■ Exercise prompt
Should an entry contain an image, leave the image out and repeat the entry's text exactly.

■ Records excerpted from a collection
::::::::::

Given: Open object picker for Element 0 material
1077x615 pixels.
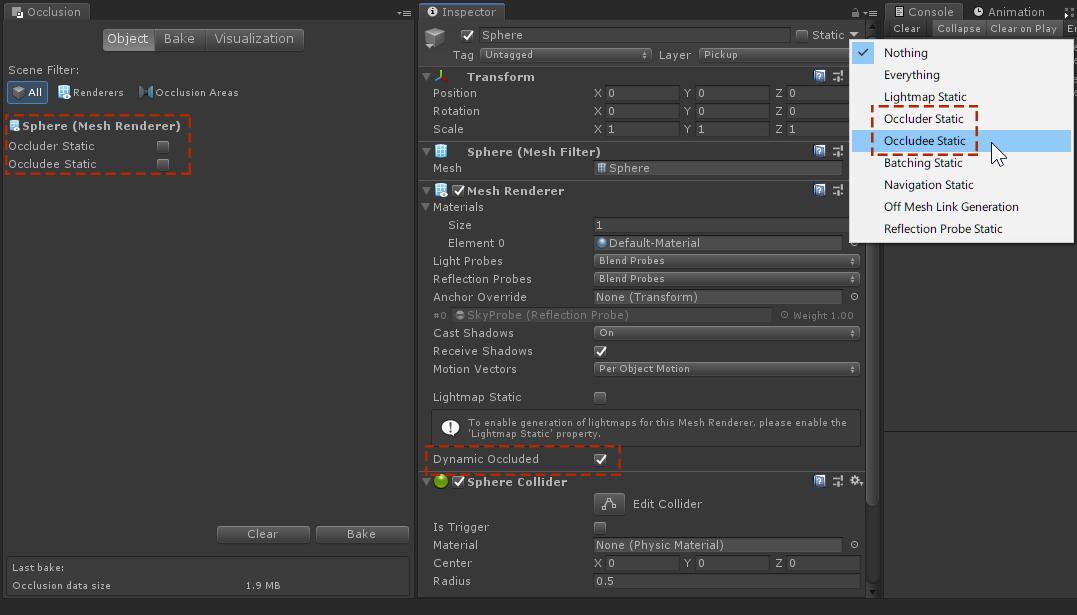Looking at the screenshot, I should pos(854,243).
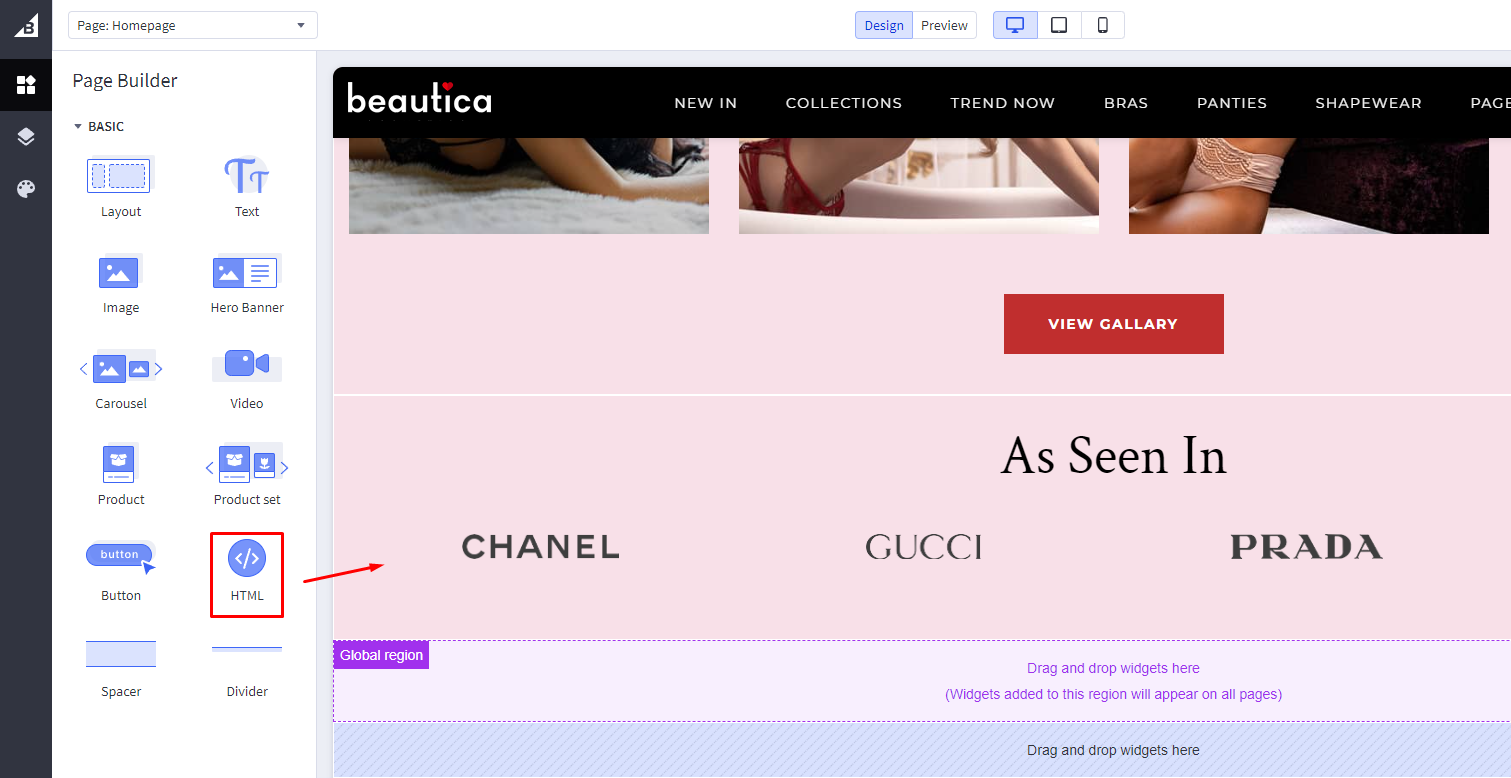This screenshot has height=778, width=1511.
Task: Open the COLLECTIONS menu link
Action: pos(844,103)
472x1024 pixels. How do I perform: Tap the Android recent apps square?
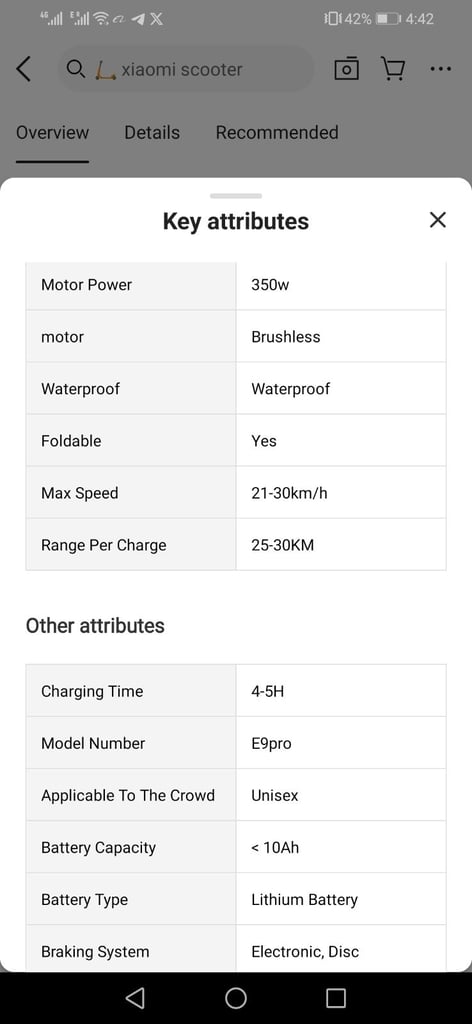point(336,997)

::::::::::

■ Answer
Given: Open object picker for Element 0 material
1077x615 pixels.
Looking at the screenshot, I should pos(854,243).
This screenshot has height=778, width=1511.
Task: Open the COLLECTIONS menu link
Action: pos(844,103)
472x1024 pixels. How do I perform: Tap the Android recent apps square?
point(336,997)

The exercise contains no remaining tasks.